— RECORDS TO USE —
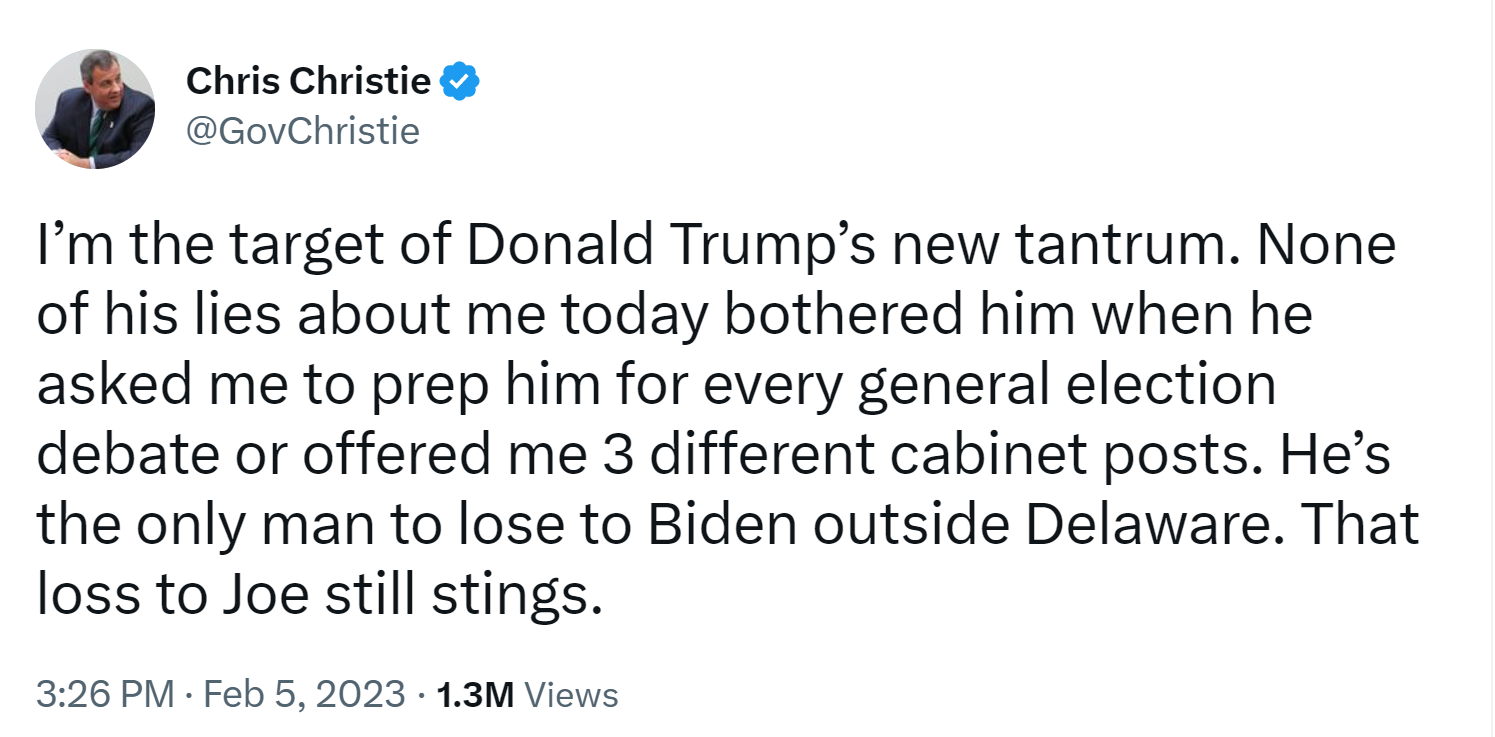Click the @GovChristie handle
The image size is (1495, 737).
303,131
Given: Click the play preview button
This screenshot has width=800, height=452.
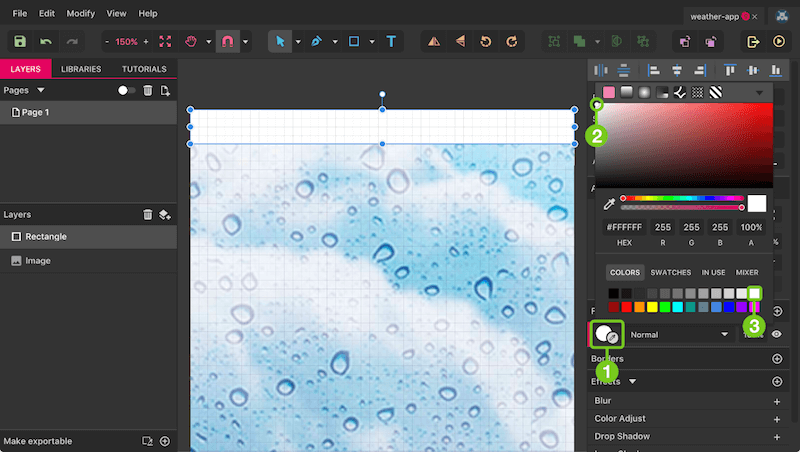Looking at the screenshot, I should pos(779,41).
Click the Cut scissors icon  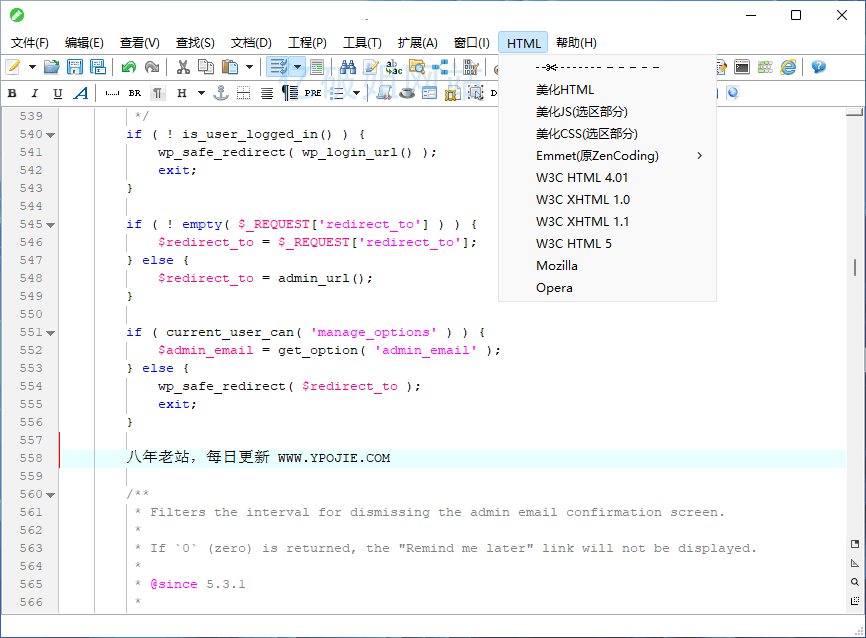click(x=183, y=67)
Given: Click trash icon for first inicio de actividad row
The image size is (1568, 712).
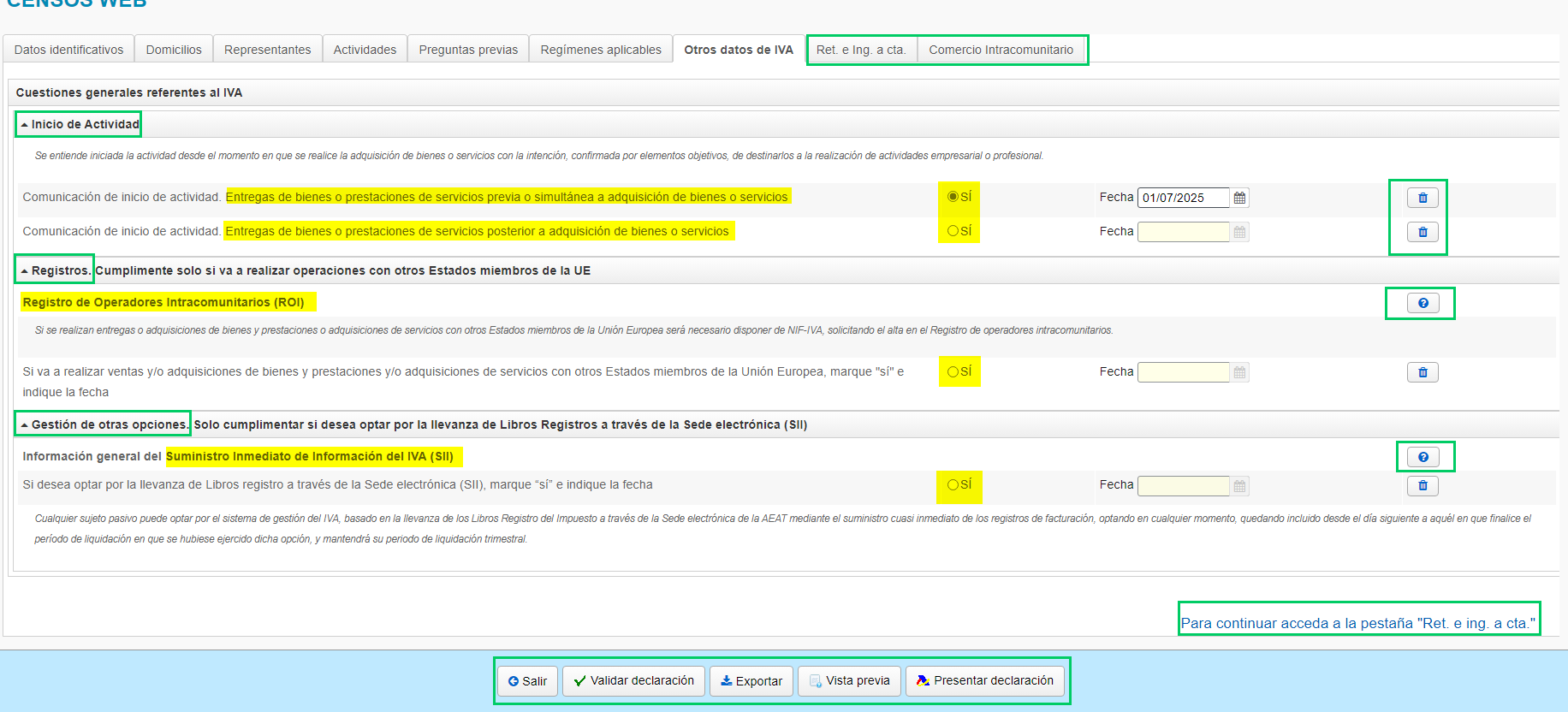Looking at the screenshot, I should point(1422,198).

— ABOUT THIS EXERCISE —
Please state how many lines in the records contain the word "Given", and give only that number.

— RESULT OF THIS TASK —
2